The Better Business Bureau offers tips for donors hoping to assist in the relief.
The BBB Wise Giving Alliance Standards for Charity Accountability were developed to assist donors in making sound giving decisions and to foster public confidence in charitable organizations. The standards seek to encourage fair and honest solicitation practices, to promote ethical conduct by charitable organizations and to advance support of philanthropy.
The BBB recommends the following before you donate:
• Be cautious about online giving, especially in response to spam messages and e-mails that claim to link to a relief organization. If you want to give to a charitable organization involved in relief efforts, go directly to the charity’s Web site.
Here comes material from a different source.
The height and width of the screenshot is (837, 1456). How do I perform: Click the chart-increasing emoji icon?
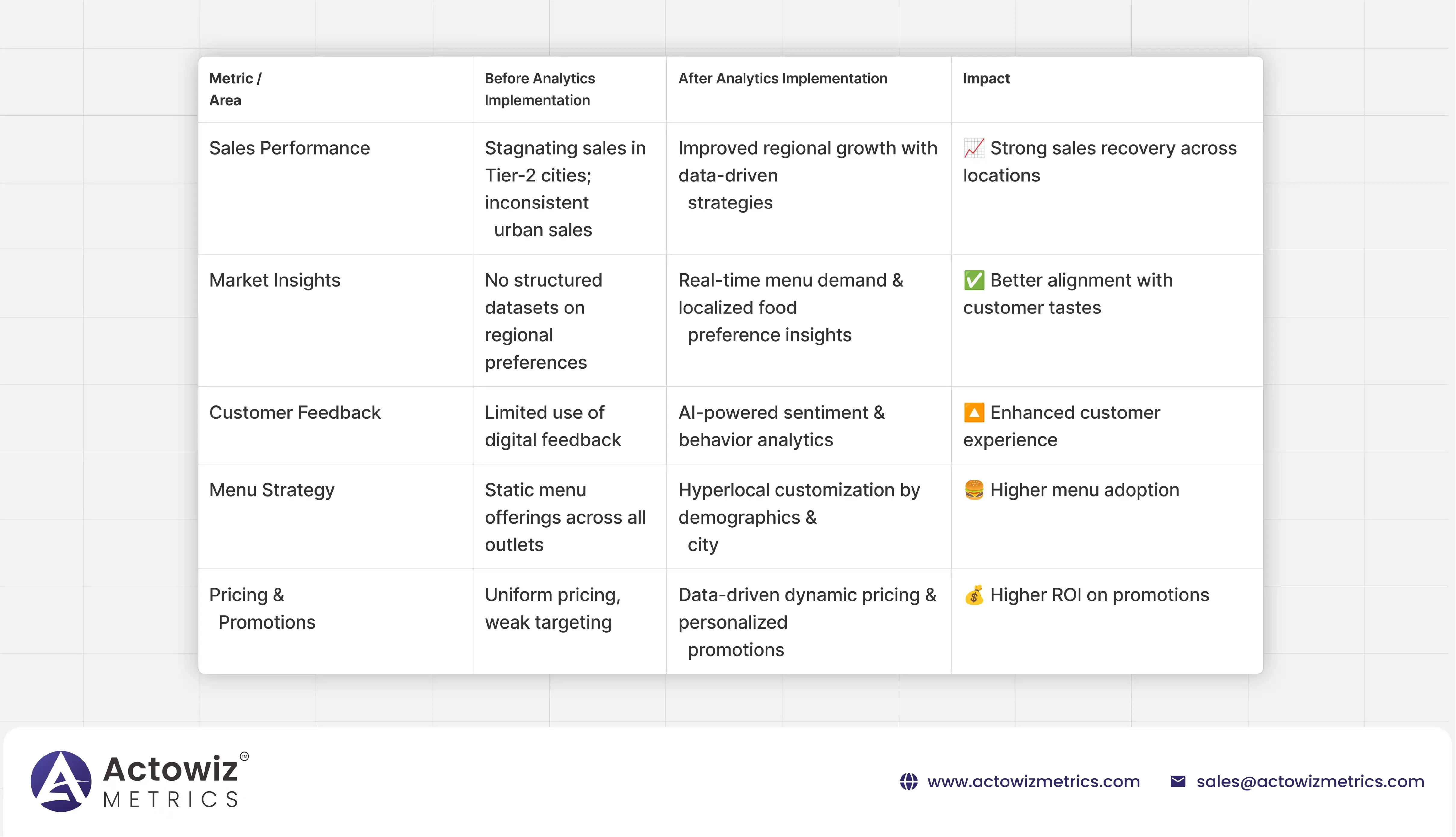(x=974, y=148)

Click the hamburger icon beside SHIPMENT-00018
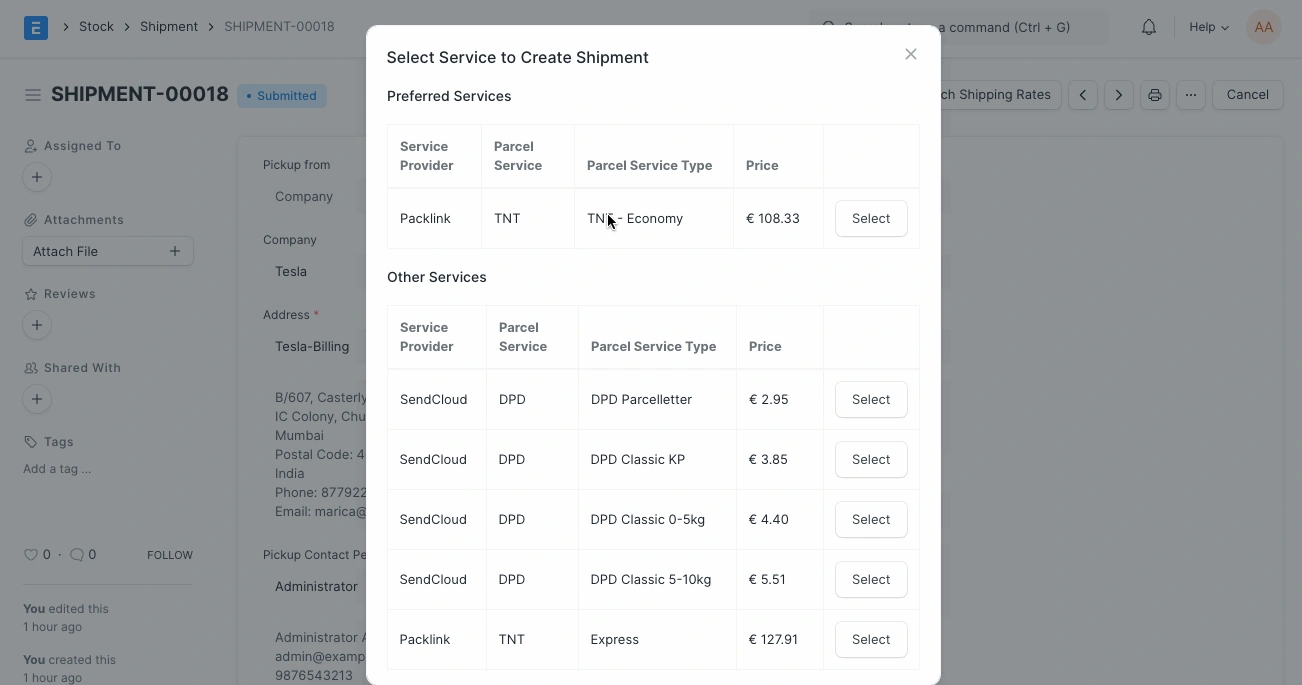click(33, 94)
• Be wary of imitations. Don’t be fooled by names that look impressive or that closely resemble the name of a well-known organization.
• Be wary of claims that 100 percent of donations will assist relief victims. Despite what an organization might claim, charities have fundraising and administrative costs. Even a credit card donation will involve, at a minimum, a processing fee.
If a charity claims 100 percent of collected funds will be assisting victims, the truth is that the organization is still probably incurring fundraising and administrative expenses. It might use some of its other funds to pay this, but the expenses will still be incurred.
• Find out whether the charity has an on-the-ground presence in the affected areas. See whether the charity’s Web site clearly describes what it can do to address immediate needs.
Watch out for charities that don’t already have staffers in the affected areas because they might not be able to provide assistance quickly.
• Find out whether the charity is providing direct aid or raising money for other groups. Some charities raise money to pass along to relief organizations. If so, you might want to consider avoiding the middleman and giving directly to charities that have a presence in the region. Or, at a minimum, check out the ultimate recipients of these donations to ensure the organizations are equipped to effectively provide aid.
• In-kind drives for food and clothing – though well-intentioned – might not necessarily be the quickest way to help those in need, unless the organization has the staff and infrastructure to be able to properly distribute such aid. Ask the charity about its transportation and distribution plans. Be wary of those who are not experienced in disaster relief assistance.
• Be cautious of online or text-message solicitations. Scam organizations with official-looking names can be created overnight. If you want to give to a charity involved in relief efforts, go directly to that charity’s site.
Avoid giving to charities that:
• Use high-pressure solicitations. A legitimate charity will give you time to fully research its program.
• Offer prizes. Most honest charities do not try to entice you to give by telling you you have won a prize.
• Steer you away from mailing a donation. Dishonest people try to avoid doing anything through the mail to avoid federal prosecution under postal statutes.